━━━━━ Input records ━━━━━

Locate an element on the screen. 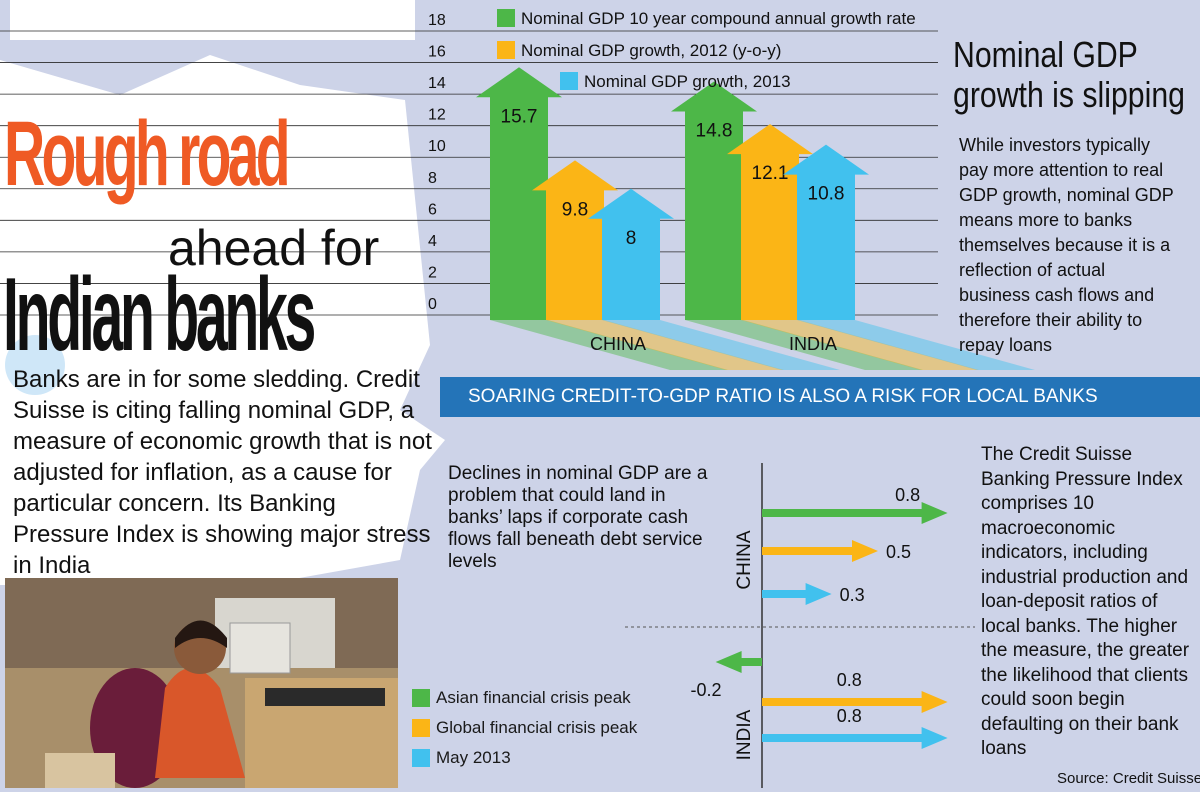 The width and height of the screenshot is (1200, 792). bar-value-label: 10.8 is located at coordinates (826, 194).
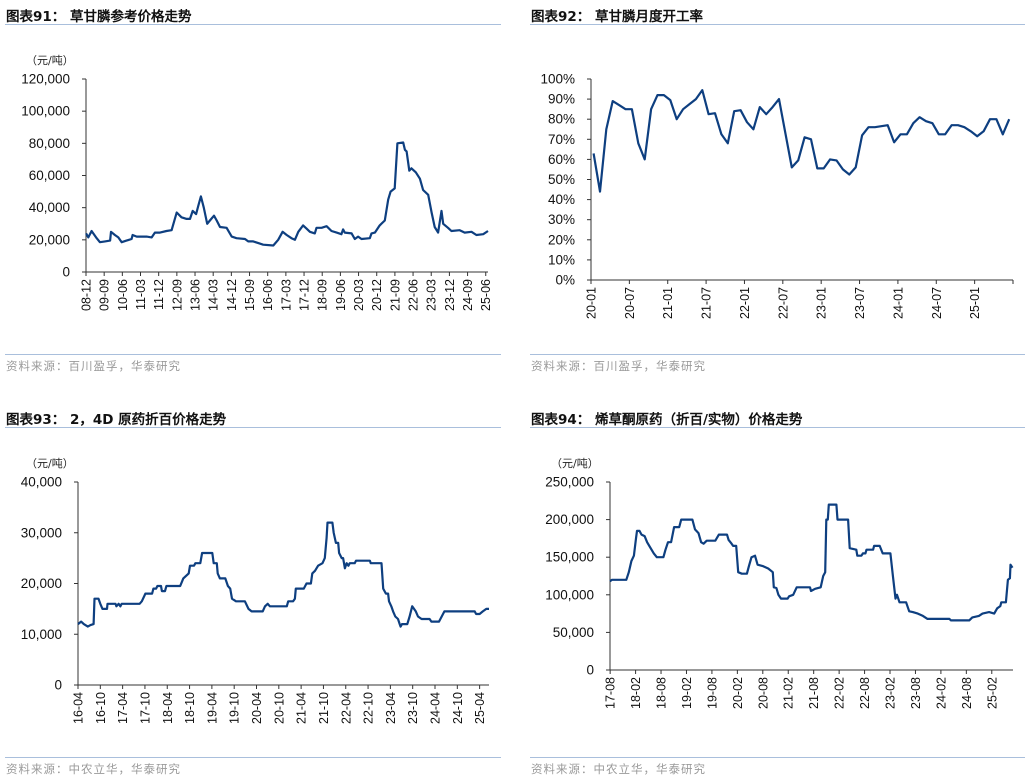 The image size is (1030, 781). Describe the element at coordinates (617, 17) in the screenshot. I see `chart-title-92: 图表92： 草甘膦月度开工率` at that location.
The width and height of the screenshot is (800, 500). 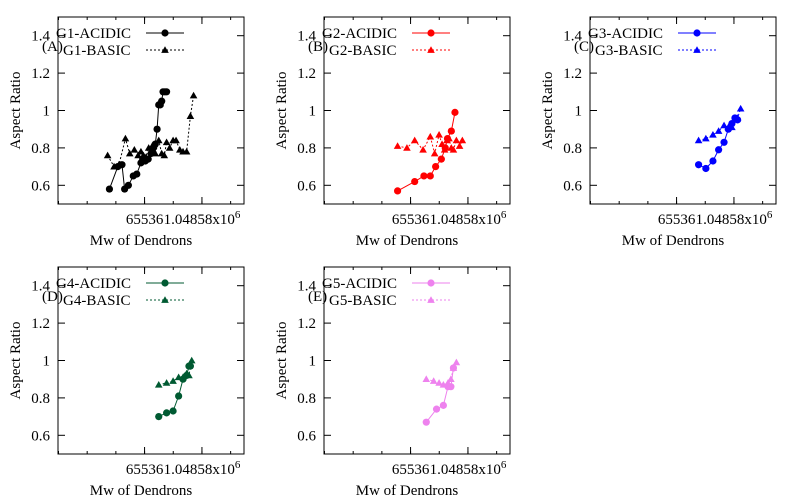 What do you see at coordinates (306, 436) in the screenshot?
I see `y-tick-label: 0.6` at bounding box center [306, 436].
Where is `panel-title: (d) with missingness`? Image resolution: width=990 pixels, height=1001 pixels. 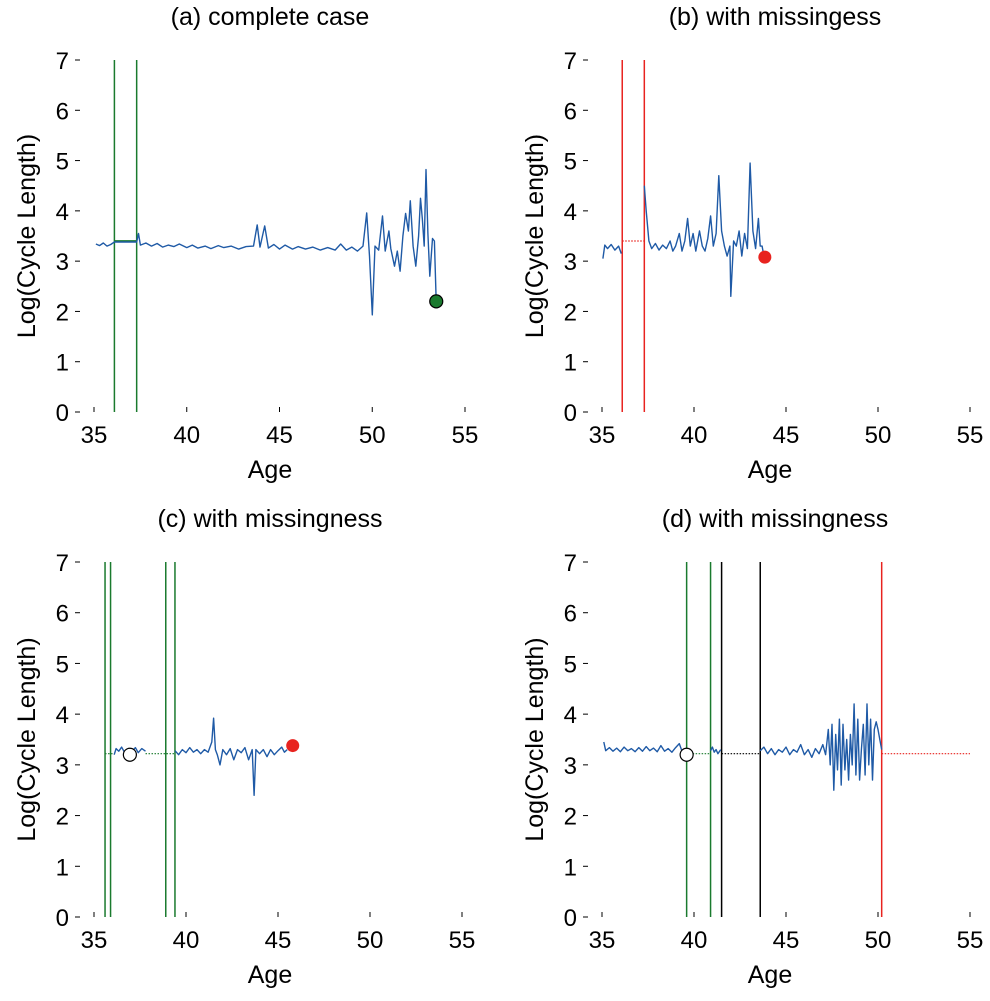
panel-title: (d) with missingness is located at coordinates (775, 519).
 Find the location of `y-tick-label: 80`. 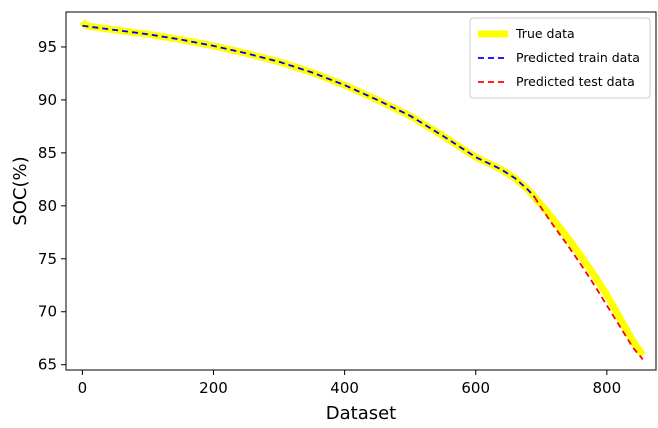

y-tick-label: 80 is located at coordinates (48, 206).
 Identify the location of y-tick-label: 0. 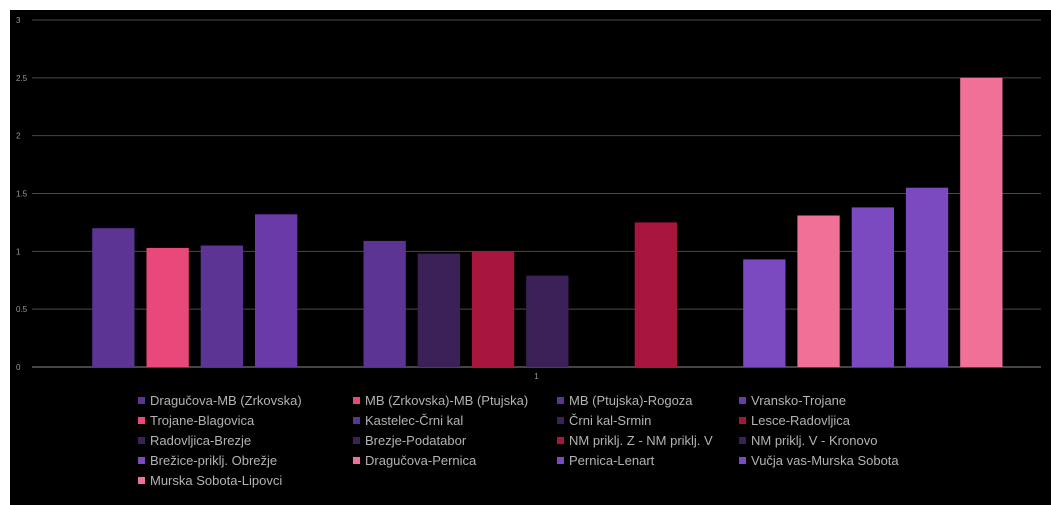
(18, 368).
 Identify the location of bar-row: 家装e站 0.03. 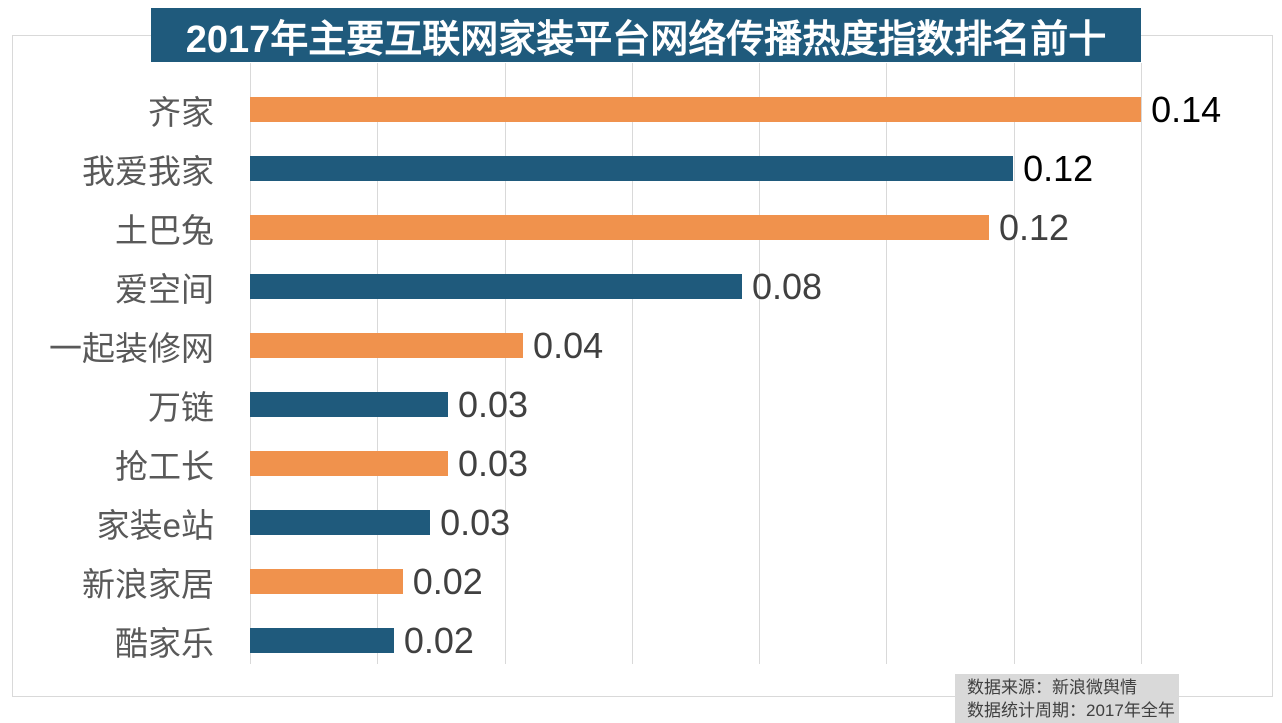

━━━━━

| Work required |
Set down the data again word for word, starting at the line that contains "Find the location" and ending with the last line of the data. Leave the pictures out.

| Exercise response |
 Find the location of `y-tick-label: 80`. 

y-tick-label: 80 is located at coordinates (48, 206).
 Identify the location of y-tick-label: 0. 
(18, 368).
 Identify the location of bar-row: 家装e站 0.03. 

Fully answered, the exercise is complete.